◆ EXCERPTED TEXT ◆

Geological disposal of radioactive wastes is a multi-disciplinary issue of importance for national interest. It stimulates many challenging scientific and technical issues in the rock mechanics engineering field, for example, the problem of thermo-hydro-mechanical (THM) coupling in the complex rock masses and their occurrence environment. As an important aspect of the issue of multi-field coupling for complex rock masses, the problem of thermo-mechanical-damage coupling for brittle rocks has been paid close attention by scholars throughout the world. The dissertation is based on Task B of the international cooperating project DECOVALEX-2011"Coupled mechanical thermal loading of hard rocks", and supported by National Science Foundation of China "Evolution mechanism of the transmission characteristics of surrounding rocks in the geological disposal of radioactive wastes with consideration of multi-field coupling effects (No.51179136)", and also supported by the commission of science technology and industry for national defense project "Safety assessment of the geological disposal of high-level radioactive wastes based on THMC coupling". This dissertation aims to study the damage process and the evolution of thermal conductivity induced by the thermo-mechanical coupling of brittle rock mass by means of the theory study and experimental validating, and specifically to study the evolution of damage process and thermal conductivity of brittle rocks under thermo-mechanical coupling. The main research work and achievements are summarized as follows:
(1) The macro-microscopic damage mechanism of brittle rocks subjected to coupled excavation-induced and thermal-induced stresses is studied. In this paper, a micromechanical homogenization method is first introduced and the macro effective elastic tensors of cracked brittle rocks are studied. Futhermore, regarding cracked brittle rocks as a thermodynamic system, the basic internal variables which describes the process of microscopic damage for rocks are proposed. In the framework of irreversible thermodynamics, a micro-mechanical damage model based on the multi-scale homogenization method is established, and the thermal effect is taken into account in this model. Finally, the effectiveness and rationality of the proposed model is validated by by comparing with uniaxial/triaxial test results of an intact Aspo diorite sample.

◆ PROBLEM STATEMENT ◆
In the excerpt on geological disposal of radioactive wastes, which task of the DECOVALEX-2011 project is the dissertation based on?

◆ DATA RECORDS ◆

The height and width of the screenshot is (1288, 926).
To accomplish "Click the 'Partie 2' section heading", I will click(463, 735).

* * *

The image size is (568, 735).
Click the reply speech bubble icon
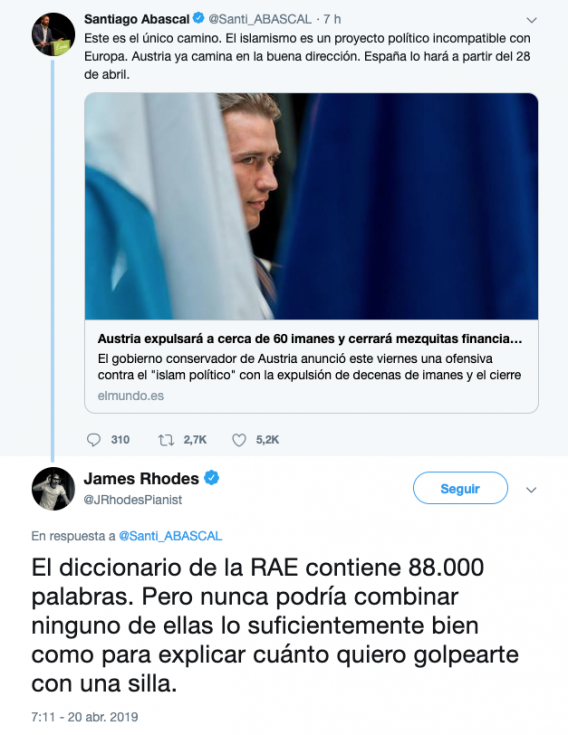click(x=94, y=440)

==

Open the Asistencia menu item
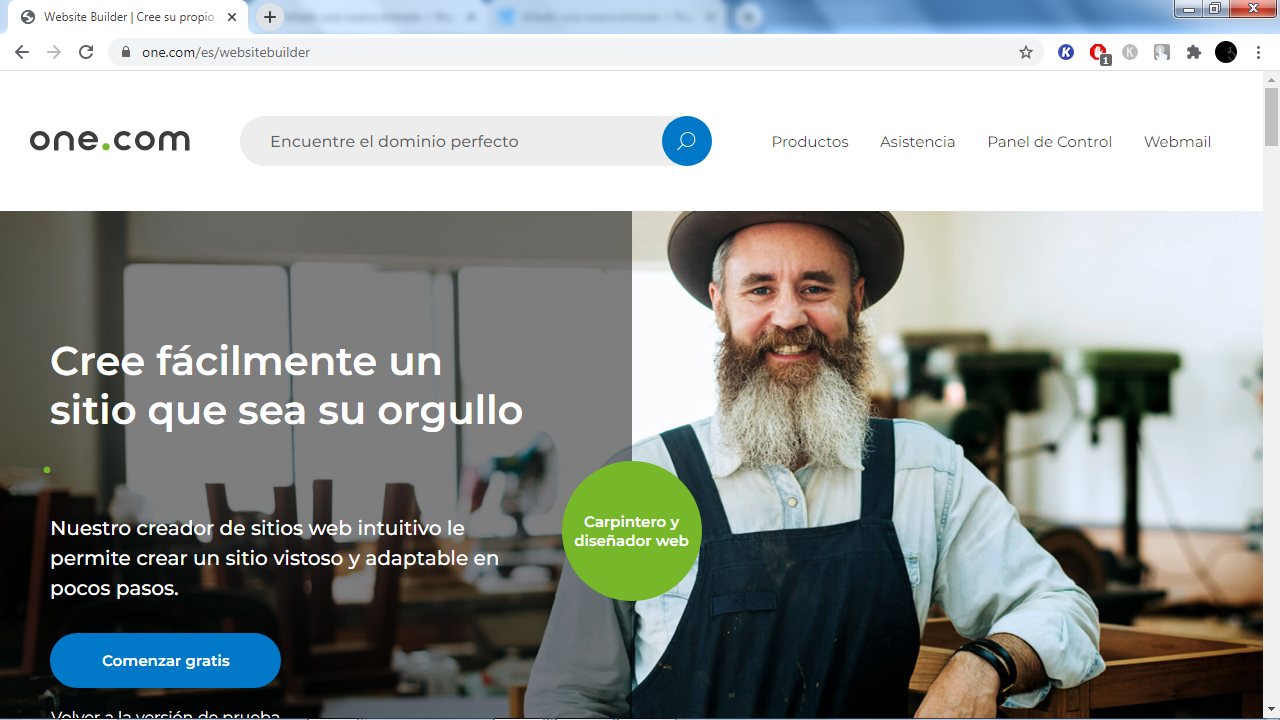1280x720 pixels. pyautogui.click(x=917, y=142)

◆ CORRECT OUTPUT ◆
Task B